-- SUPPLIED INFORMATION start --

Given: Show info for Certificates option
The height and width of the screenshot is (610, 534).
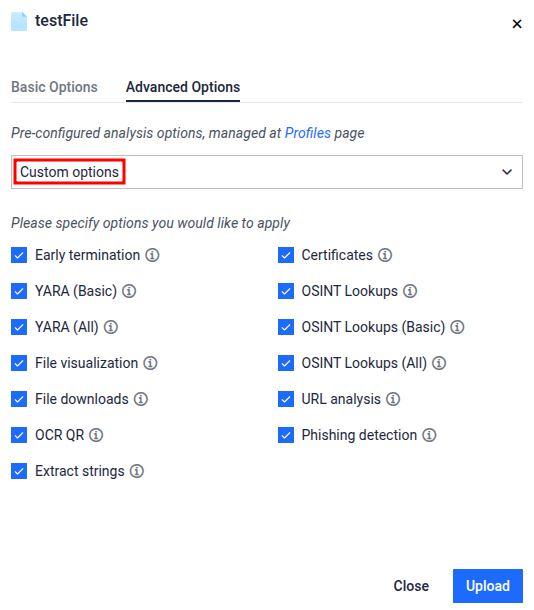Looking at the screenshot, I should pos(385,255).
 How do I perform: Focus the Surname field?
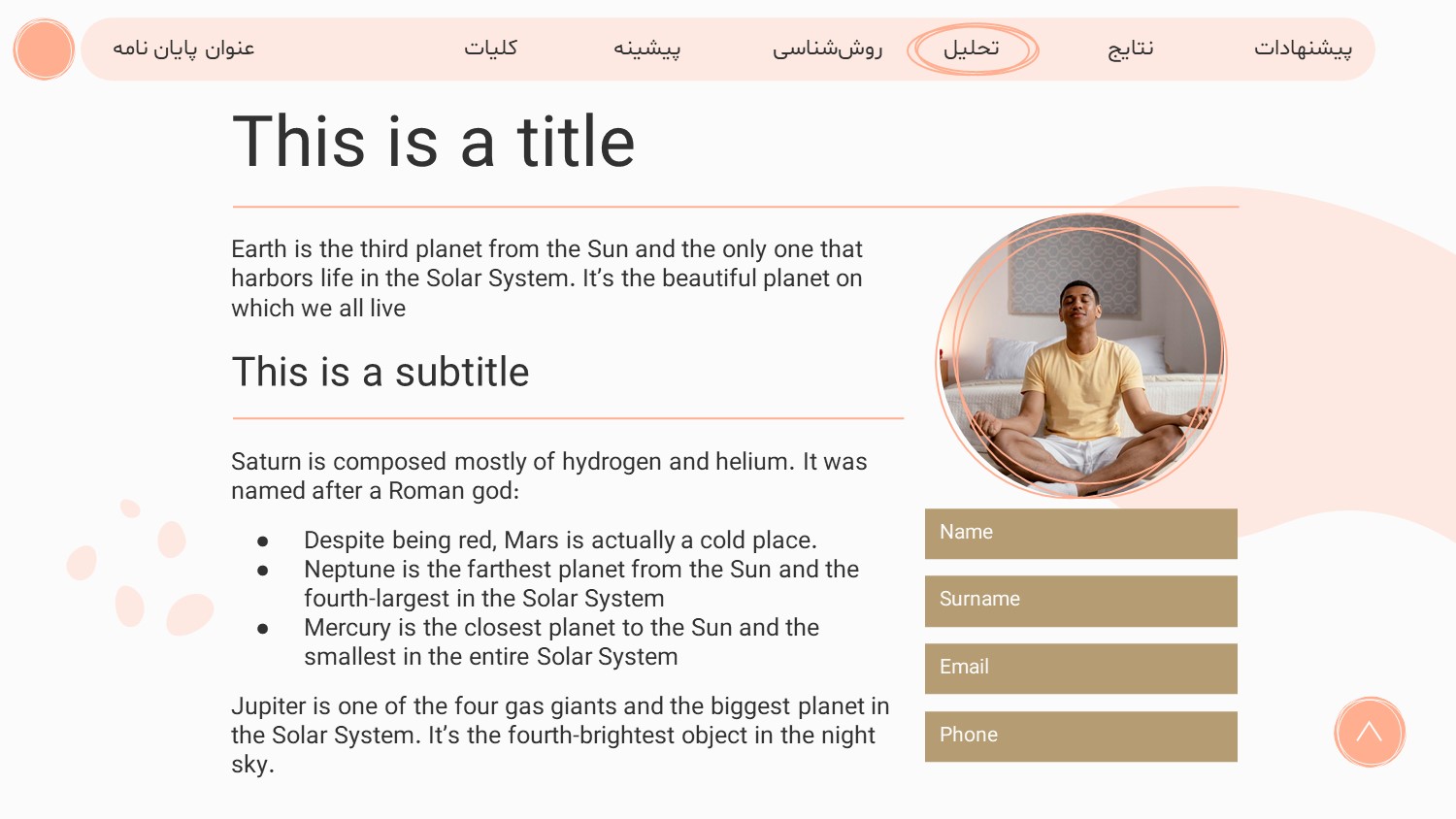[1080, 601]
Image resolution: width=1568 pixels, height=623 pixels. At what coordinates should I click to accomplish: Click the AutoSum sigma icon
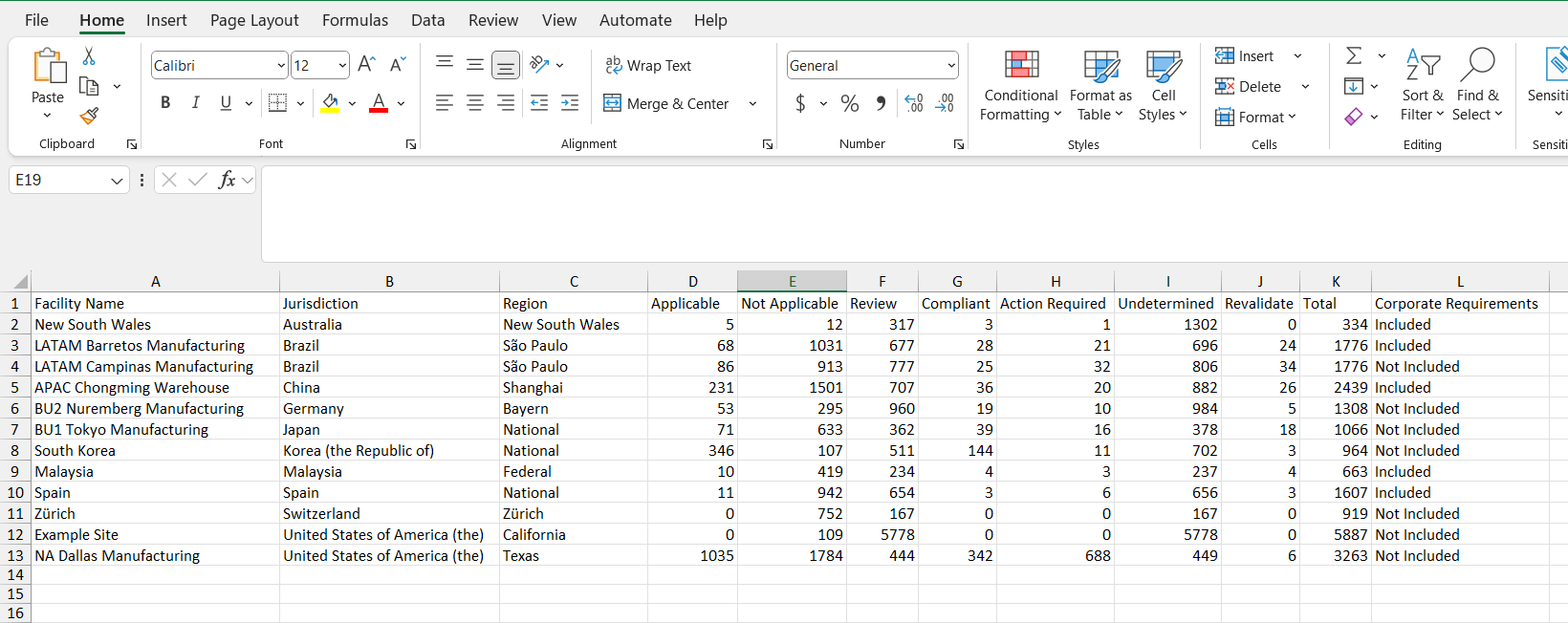point(1354,56)
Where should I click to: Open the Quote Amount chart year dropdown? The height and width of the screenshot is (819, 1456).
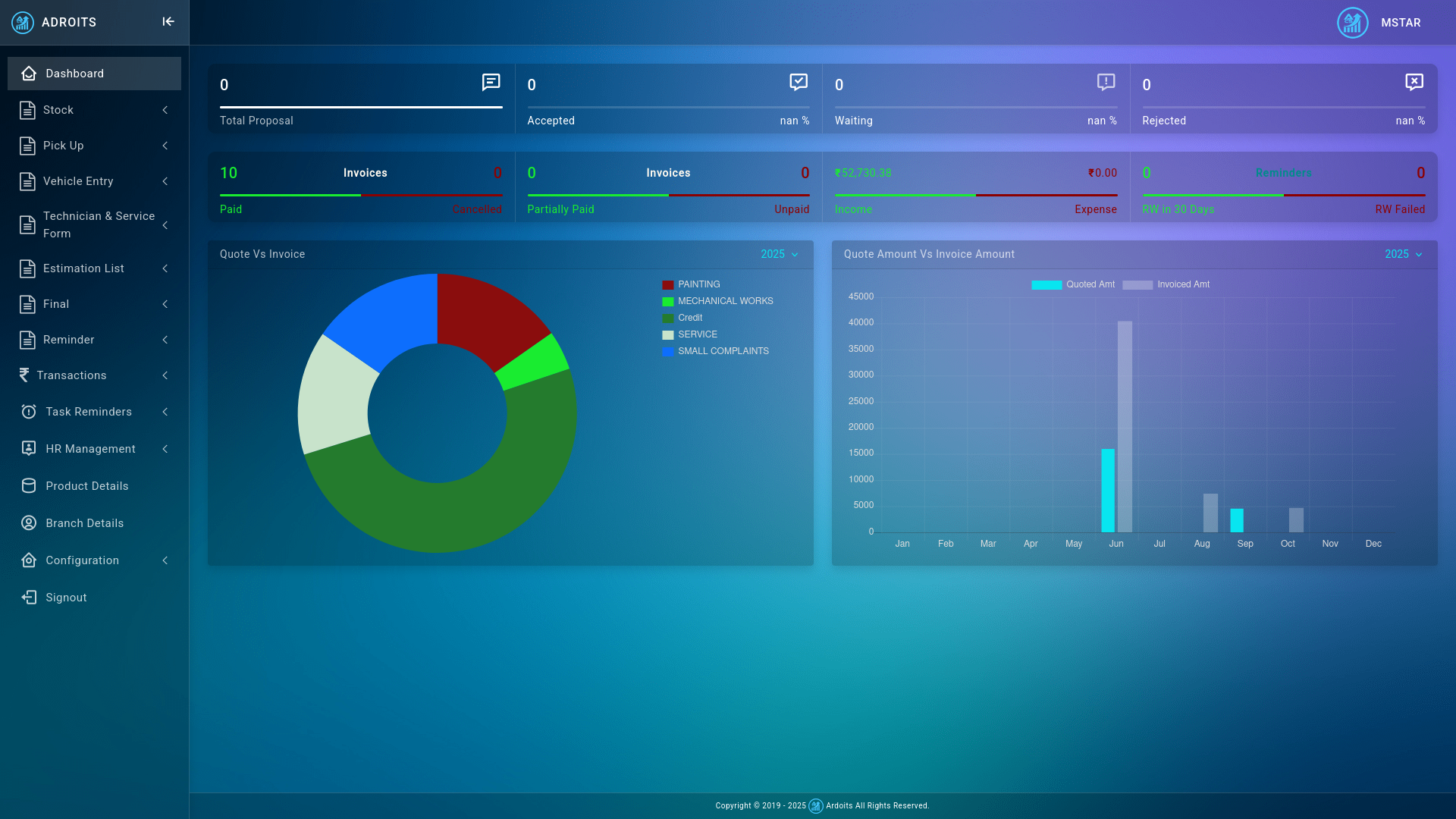click(x=1403, y=254)
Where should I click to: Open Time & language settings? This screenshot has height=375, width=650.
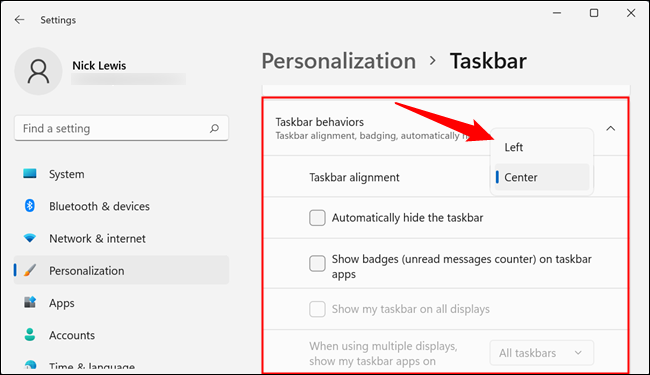click(92, 366)
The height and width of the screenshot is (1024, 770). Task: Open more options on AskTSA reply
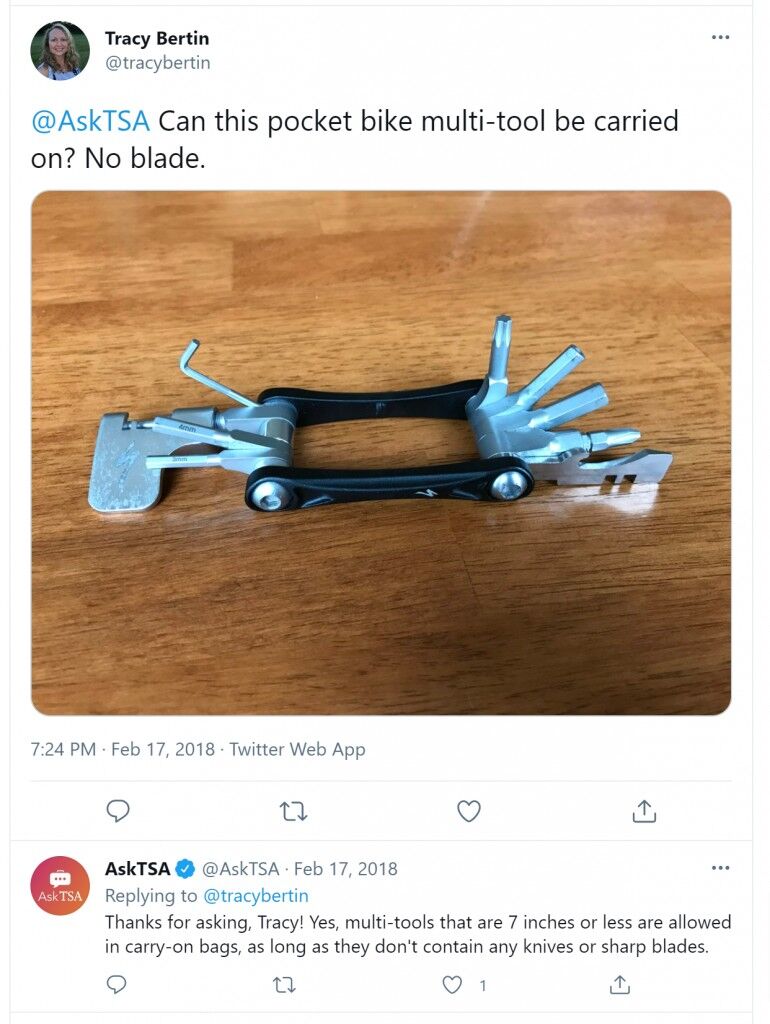coord(720,868)
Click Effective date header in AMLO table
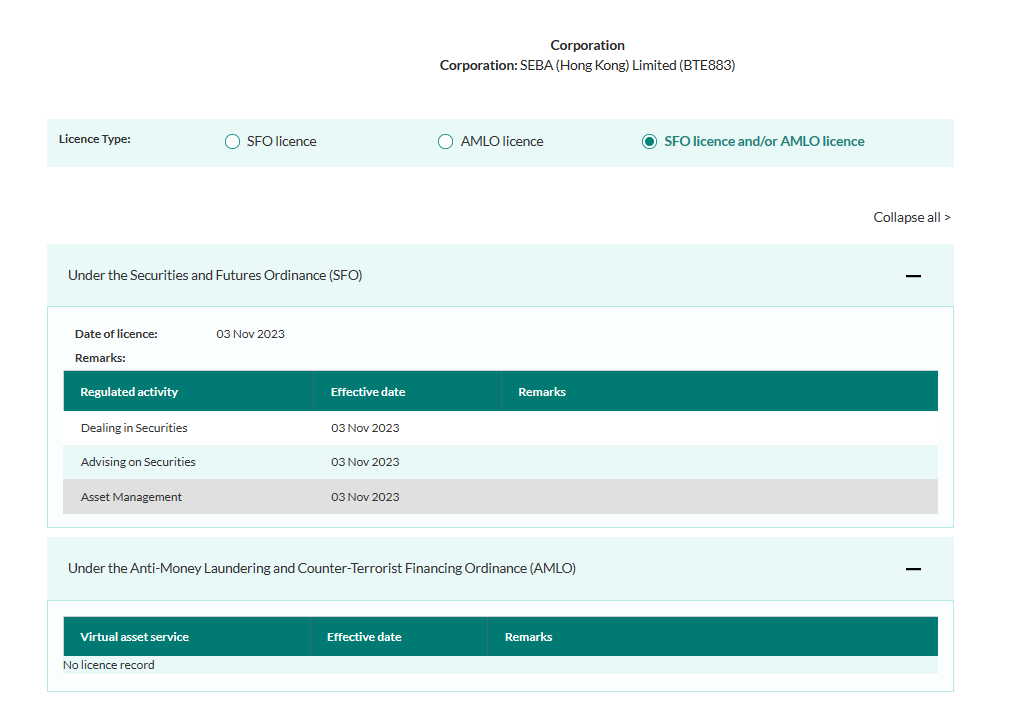Screen dimensions: 1018x725 point(364,637)
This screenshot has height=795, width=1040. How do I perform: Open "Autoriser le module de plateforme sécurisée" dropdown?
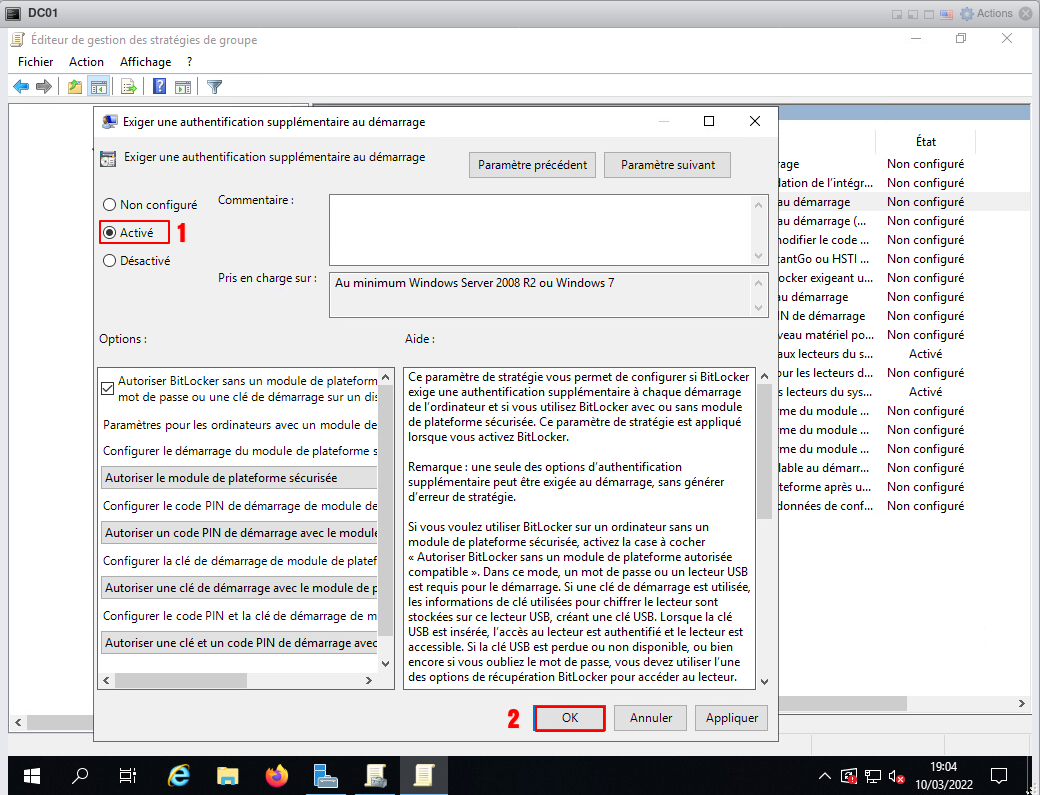point(240,478)
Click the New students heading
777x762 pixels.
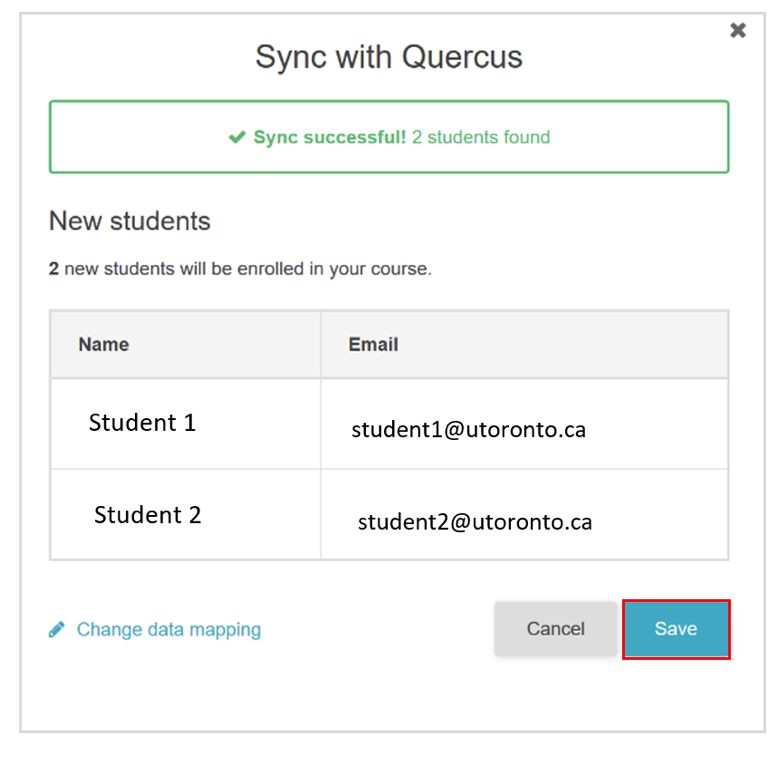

-- SUPPLIED INFORMATION end --

WRITTEN TASK -
Copy out every item above word for word, without the pictures.

CORRECT ANSWER -
Given: Show info for Certificates option
The height and width of the screenshot is (610, 534).
Looking at the screenshot, I should pos(385,255).
 How do I perform: Focus the Surname field?
[1080, 601]
Image resolution: width=1568 pixels, height=623 pixels. At what coordinates should I click to accomplish: Click the AutoSum sigma icon
point(1354,56)
Where should I click to: Open the Quote Amount chart year dropdown? The height and width of the screenshot is (819, 1456).
click(x=1403, y=254)
Where should I click to: Open Time & language settings? This screenshot has height=375, width=650.
click(92, 366)
The height and width of the screenshot is (1024, 770). Task: Open more options on AskTSA reply
coord(720,868)
Click Effective date header in AMLO table
Screen dimensions: 1018x725 point(364,637)
This screenshot has height=795, width=1040. How do I perform: Open "Autoriser le module de plateforme sécurisée" dropdown?
point(240,478)
Click the New students heading
777x762 pixels.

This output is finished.